TJ Dillashaw: “Powiedzieli, że Demterious Johnson jest zbyt wystraszony, żeby zaakceptować walkę”
Aktualny mistrz kategorii koguciej TJ Dillashaw (15-3) w pierwszej obronie pasa zmierzy się ze swoim ostatnim rywalem Codym Garbrandtem (11-1) w walce wieczoru UFC 227 w Los Angeles 4 sierpnia.
Oznacza to, że wyczekiwane starcie Dillashawa z mistrzem kategorii muszej Demetriousem Johnsonem (27-2-1) przynajmniej na razie nie dojdzie do skutku.
“Killashaw” odniósł się do tej sprawy w ostatnim programie The MMA Hour:
“Jak tylko mi mówiono, UFC tego chciało.
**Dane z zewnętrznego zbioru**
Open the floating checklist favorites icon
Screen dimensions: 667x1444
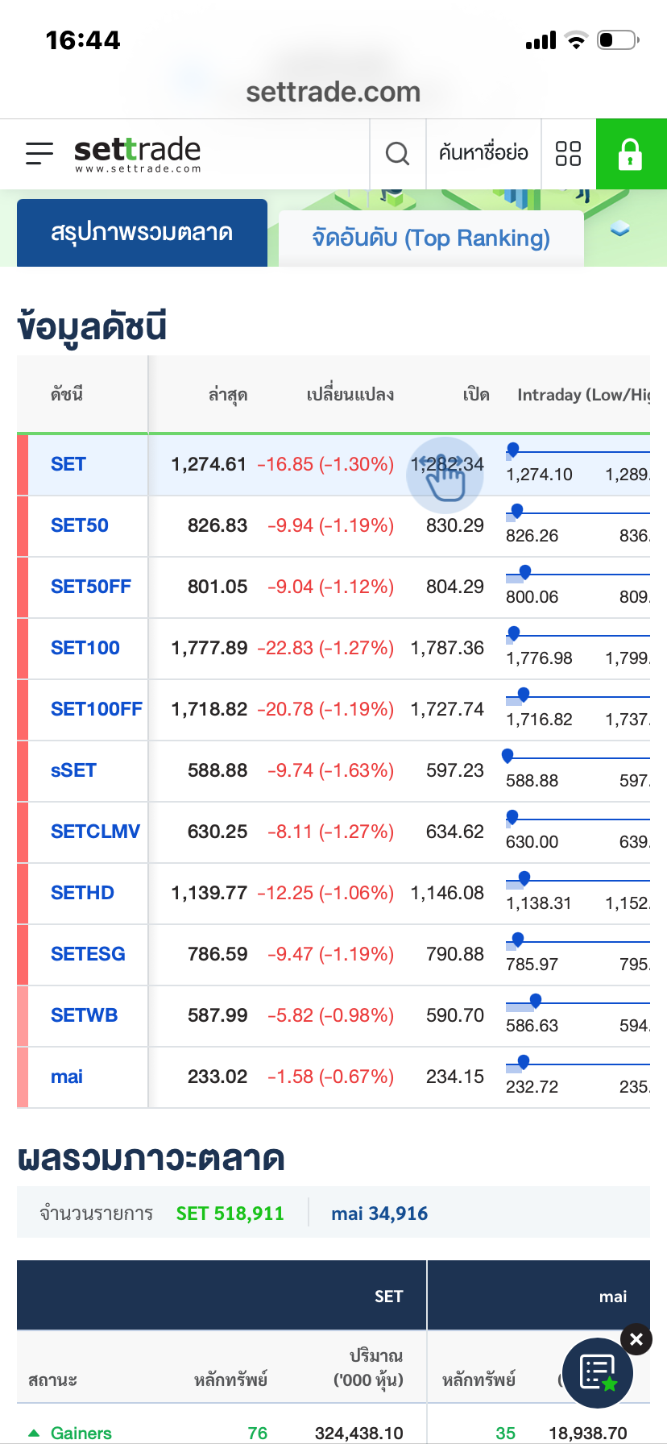click(x=597, y=1372)
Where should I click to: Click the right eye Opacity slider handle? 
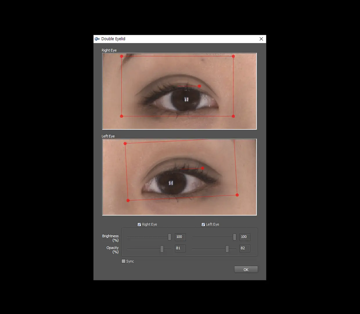point(162,249)
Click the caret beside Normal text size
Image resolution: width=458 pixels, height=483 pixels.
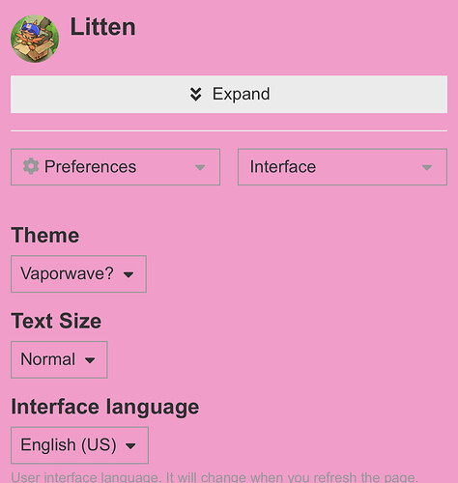(90, 360)
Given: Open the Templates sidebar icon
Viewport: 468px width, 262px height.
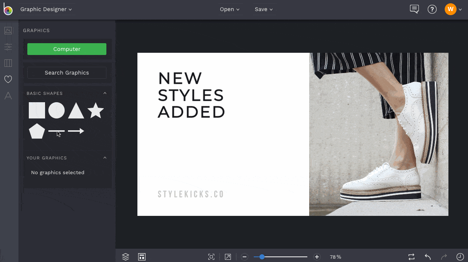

Powiedzieli , że Demetrious Johnson jest zbyt wystraszony, żeby zaakceptować walki. Mógł to wyrazić inaczej, tego dokładnie nie wiem. Kiedy wyszło, że nic z tego nie będzie, nie naciskałem dalej na coś do czego nie dojdzie. Nie mogę wiecznie czekać na zapłatę.
Z radością zmierzyłbym się z najlepszym zawodnikiem wszech czasów bez podziału na kategorie wagowe. Jednak z tego co słyszy najlepszy zawodnik na świecie zbyt się boi, aby się pokazać. Kiedy tylko zaakceptuje wyzwanie możemy mówić o walce.”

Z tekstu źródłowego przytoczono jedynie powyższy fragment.